Stored items:
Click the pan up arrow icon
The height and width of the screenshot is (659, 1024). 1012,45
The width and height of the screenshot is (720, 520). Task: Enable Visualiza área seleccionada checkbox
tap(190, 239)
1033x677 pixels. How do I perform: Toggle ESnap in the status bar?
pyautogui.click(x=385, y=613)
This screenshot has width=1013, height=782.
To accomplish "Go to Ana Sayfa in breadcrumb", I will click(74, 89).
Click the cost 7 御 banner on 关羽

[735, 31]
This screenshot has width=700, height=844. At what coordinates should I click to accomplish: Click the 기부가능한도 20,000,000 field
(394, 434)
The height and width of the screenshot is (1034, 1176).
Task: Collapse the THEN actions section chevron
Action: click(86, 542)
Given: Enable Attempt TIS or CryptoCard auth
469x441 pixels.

## WHAT IS NEEDED
Set the entries above down again, each one exactly as written.

## WRITTEN REPLY
Click the pan up arrow icon
The height and width of the screenshot is (659, 1024). 1012,45
The width and height of the screenshot is (720, 520). Task: Enable Visualiza área seleccionada checkbox
tap(190, 239)
1033x677 pixels. How do I perform: Toggle ESnap in the status bar?
pyautogui.click(x=385, y=613)
This screenshot has width=1013, height=782.
To accomplish "Go to Ana Sayfa in breadcrumb", I will click(74, 89).
Click the cost 7 御 banner on 关羽

[735, 31]
This screenshot has width=700, height=844. At what coordinates should I click to accomplish: Click the 기부가능한도 20,000,000 field
(394, 434)
The height and width of the screenshot is (1034, 1176).
Task: Collapse the THEN actions section chevron
Action: click(86, 542)
Given: Enable Attempt TIS or CryptoCard auth
469x441 pixels.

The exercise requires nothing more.